Insider's Guide to Transferring College Credits
If you're debating whether to change schools while working toward a bachelor's degree or another program of study, one of the most important considerations is whether you can transfer credits. Transferring college or university credits to another school is a routine task for admissions offices, but to you it may seem like a confusing and complex process.
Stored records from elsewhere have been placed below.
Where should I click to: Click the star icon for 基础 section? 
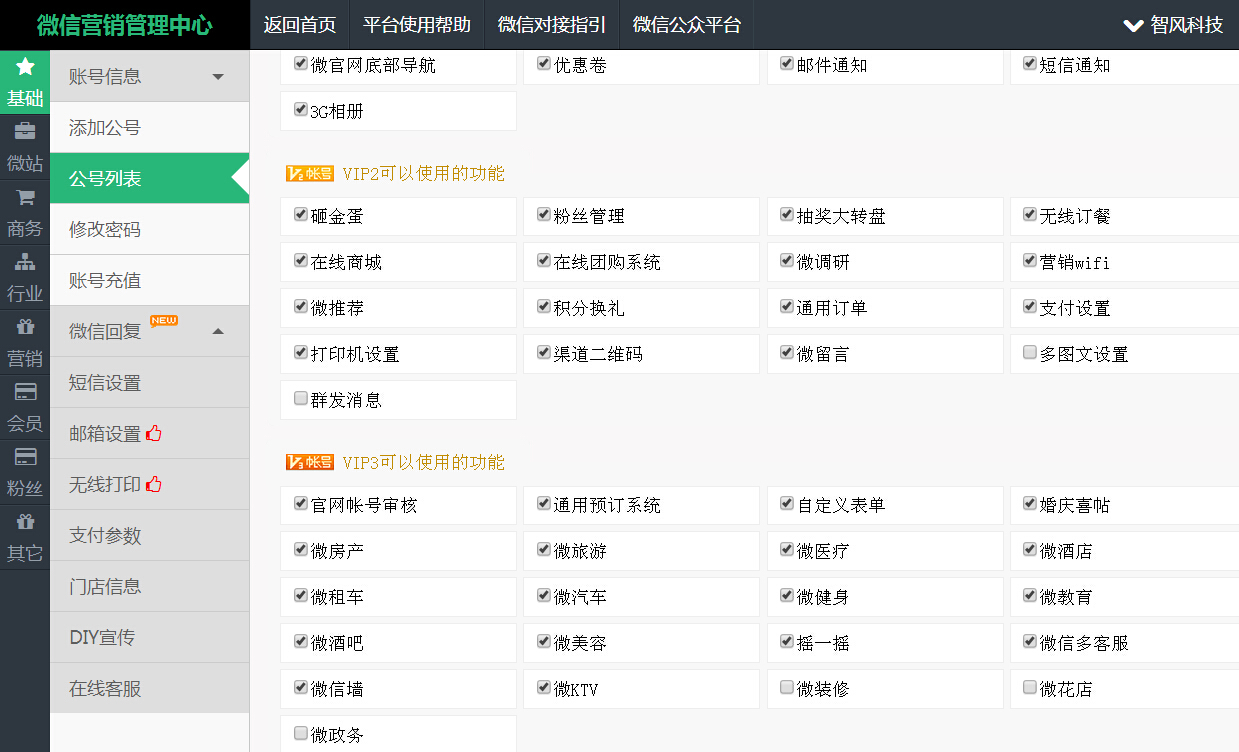[25, 67]
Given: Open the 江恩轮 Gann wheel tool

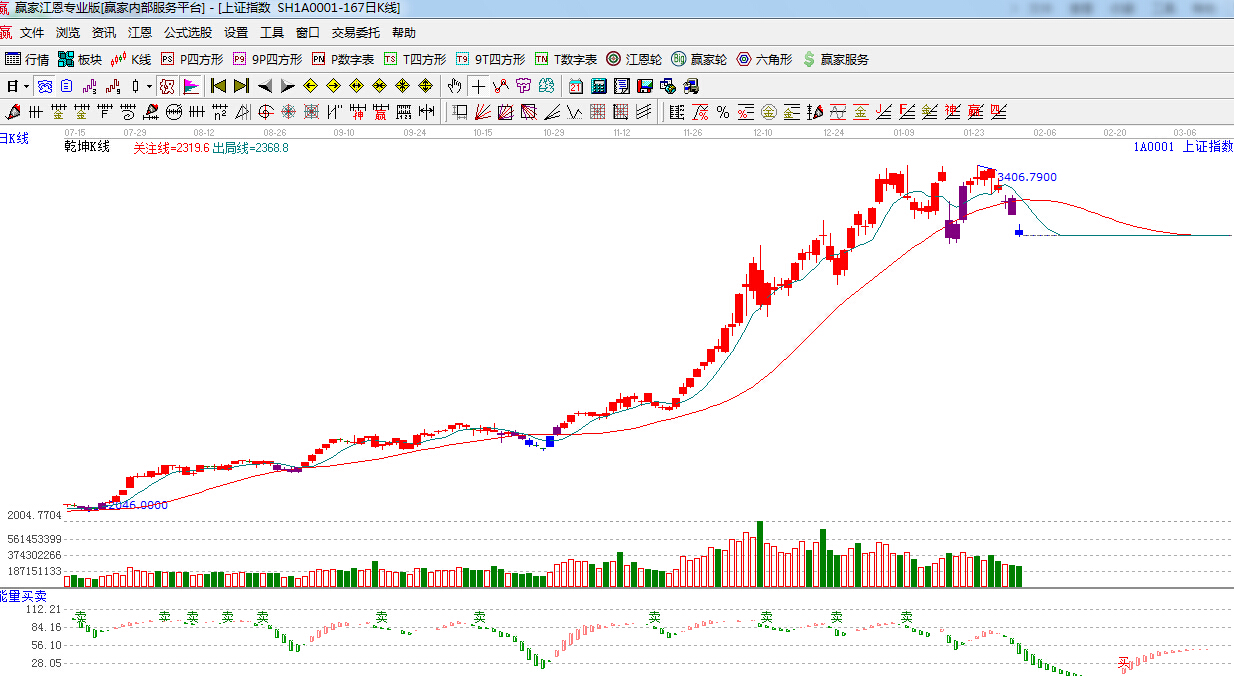Looking at the screenshot, I should click(x=633, y=59).
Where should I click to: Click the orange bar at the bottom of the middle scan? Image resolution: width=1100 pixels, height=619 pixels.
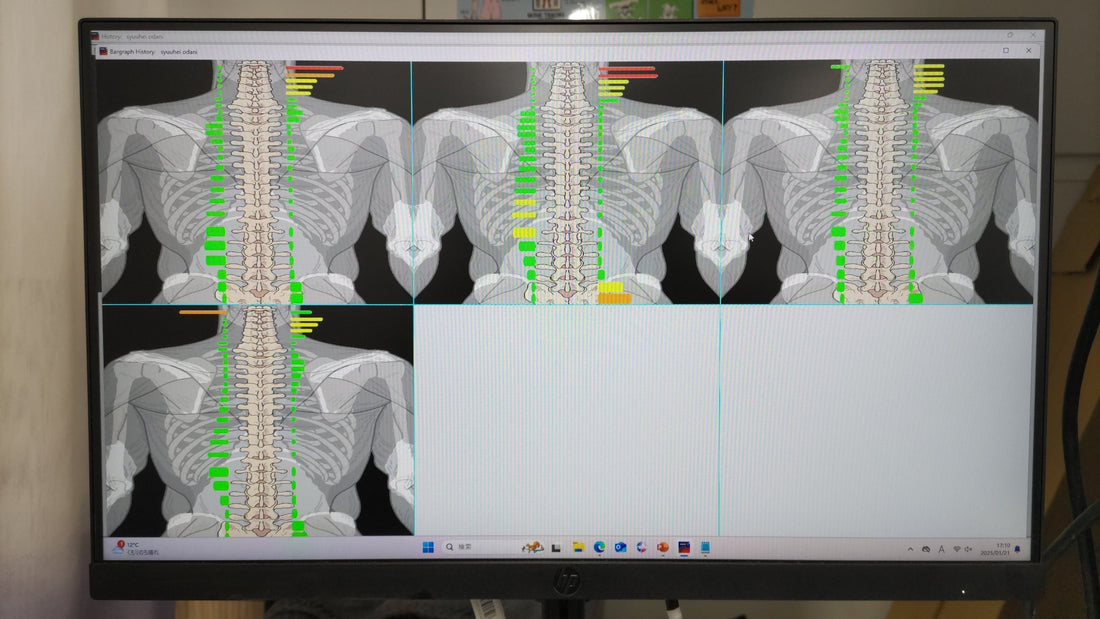click(613, 298)

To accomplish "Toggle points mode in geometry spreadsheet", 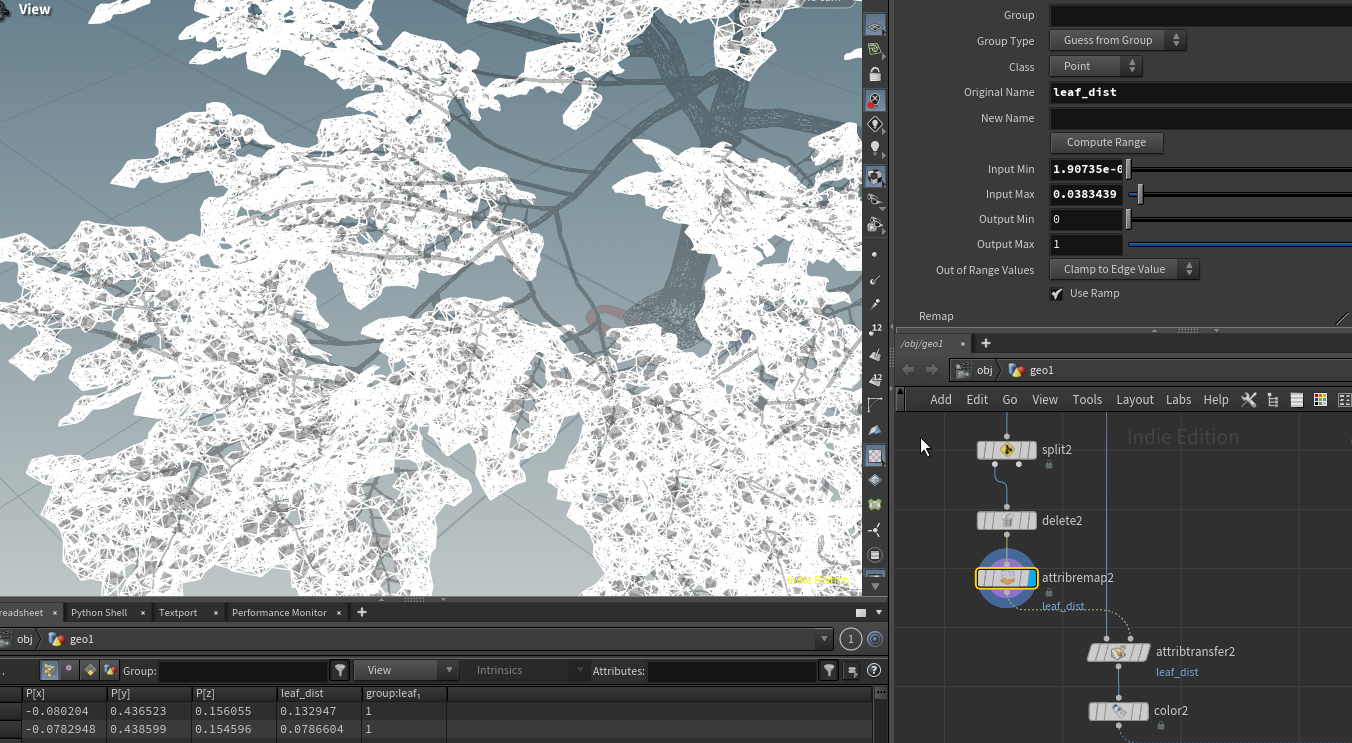I will pyautogui.click(x=48, y=671).
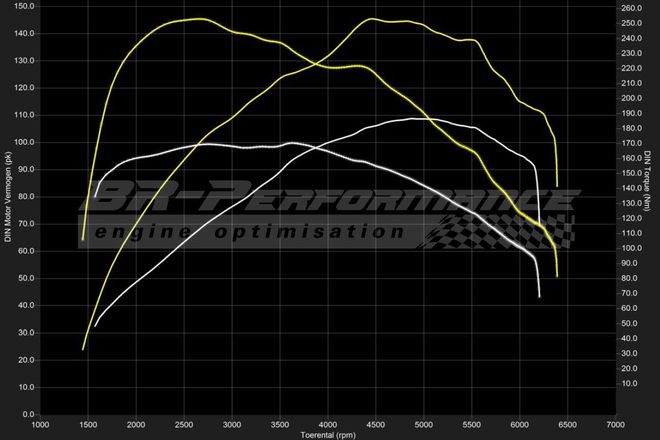The height and width of the screenshot is (440, 660).
Task: Click the 10.0 label on torque axis
Action: [x=629, y=383]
Your current school's assessment of your completed courses can make a big difference in the number of semesters or years -- and the amount of money -- you need to spend at your new college or university.
Transfer Credits: The Dilemma
Some schools make it easy to transfer, but for the most part you can expect long waits in admissions lines and over the phone, along with the occasional bureaucratic obstacle as you attempt to change schools.
Despite the potential hassles, it's important to make sure you receive full credit for your previous coursework, because it can save you tens of thousands of dollars by not repeating courses.
What makes it so difficult to keep credits when transferring?
- Different course referencing systems at various institutions can mean that a similar class may have a different name, description, or course weight.
- Course requirements and prerequisites may differ from one school to the next.
- Credit weight varies from 1 credit per year at some schools, to 4 credits per year, to 24 credits for a full-year course.
- Only courses with a C grade or above are acceptable for transfer credit at most schools.
- Even students with excellent grades may not receive letter or number grades associated with their transfer credits -- only a note that the course was passed.
Whether you're applying credits from a foreign university, bringing course credits with you from another U.S. college, or transferring credits from an online school, the following guidelines can help streamline the process.
How to Keep Credits When Transferring
Certain colleges and universities have no trouble transferring credits between them with very little input from students. Generally, schools in the same state or on the same course equivalence system can interchange credits. Other schools may require additional information, such as an independent assessment of the value of the course if it was completed through an online school or a foreign university.
For most colleges willing to accept credits from another American school, you'll need to:
- Submit complete transcripts when you apply to the new college or university. These transcripts must be requested from the college you're leaving, and are usually easy to get. The admissions department can automatically transfer any applicable credits.
- Check the status of your transfers by contacting the admissions office after acceptance. You may also be able to find this information online through your student accounts. Transfer credits are usually posted to your files within two to three weeks after acceptance.
- Discuss any discrepancies with your admissions officer, academic advisor, or department head. If credits were not transferred properly, it's relatively easy to correct mistakes by contacting the right departments. An academic advisor can also suggest ways to compensate for any credits that could not be included in your course equivalencies.
Keep in mind that the successful transfer of your credits often depends on the policies of your new school. It may also be based on the number of key degree credits that can be completed at another institution--a set residence requirement for all U.S. schools that typically can't be waived.
Some students may find that it's necessary to repeat one course or even several, no matter how thorough they are during the transfer process. This depends on your specific degree requirements and how many credits you are attempting to apply to a program at a new educational institution.